(SUPPLIED DATA):
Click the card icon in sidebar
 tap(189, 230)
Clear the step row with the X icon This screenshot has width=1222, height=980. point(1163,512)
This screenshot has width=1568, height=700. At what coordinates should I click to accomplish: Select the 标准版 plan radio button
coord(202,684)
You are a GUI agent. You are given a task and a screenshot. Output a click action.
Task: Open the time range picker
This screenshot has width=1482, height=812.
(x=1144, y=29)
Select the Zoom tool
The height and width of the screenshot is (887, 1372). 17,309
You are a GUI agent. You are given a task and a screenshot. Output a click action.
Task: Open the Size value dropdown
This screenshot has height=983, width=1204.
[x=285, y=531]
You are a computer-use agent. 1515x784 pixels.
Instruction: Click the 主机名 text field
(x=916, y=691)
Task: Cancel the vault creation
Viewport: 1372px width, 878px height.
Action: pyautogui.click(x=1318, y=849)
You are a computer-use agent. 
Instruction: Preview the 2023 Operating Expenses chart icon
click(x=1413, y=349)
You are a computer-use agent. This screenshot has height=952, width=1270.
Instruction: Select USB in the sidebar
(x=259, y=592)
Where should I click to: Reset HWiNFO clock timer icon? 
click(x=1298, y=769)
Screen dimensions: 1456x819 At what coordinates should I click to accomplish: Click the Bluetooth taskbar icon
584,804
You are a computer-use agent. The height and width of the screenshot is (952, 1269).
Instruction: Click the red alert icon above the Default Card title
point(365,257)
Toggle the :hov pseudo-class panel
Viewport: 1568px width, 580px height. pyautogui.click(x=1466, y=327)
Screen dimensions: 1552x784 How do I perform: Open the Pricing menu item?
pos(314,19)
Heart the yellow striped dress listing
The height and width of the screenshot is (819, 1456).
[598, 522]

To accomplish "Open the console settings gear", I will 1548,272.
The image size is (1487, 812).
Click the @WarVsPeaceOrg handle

(WORK TO COMPLETE):
A word-for-word copy of the lines above from the one with "You are a computer-use agent. 1515x784" through the one with "You are a computer-use agent. The", inclusive, is the only output wanted.

(TASK OUTPUT):
You are a computer-use agent. 1515x784 pixels.
Instruction: Click the 主机名 text field
(x=916, y=691)
Task: Cancel the vault creation
Viewport: 1372px width, 878px height.
Action: pyautogui.click(x=1318, y=849)
You are a computer-use agent. 
Instruction: Preview the 2023 Operating Expenses chart icon
click(x=1413, y=349)
You are a computer-use agent. This screenshot has height=952, width=1270.
Instruction: Select USB in the sidebar
(x=259, y=592)
Where should I click to: Reset HWiNFO clock timer icon? 
click(x=1298, y=769)
Screen dimensions: 1456x819 At what coordinates should I click to accomplish: Click the Bluetooth taskbar icon
584,804
You are a computer-use agent. The height and width of the screenshot is (952, 1269).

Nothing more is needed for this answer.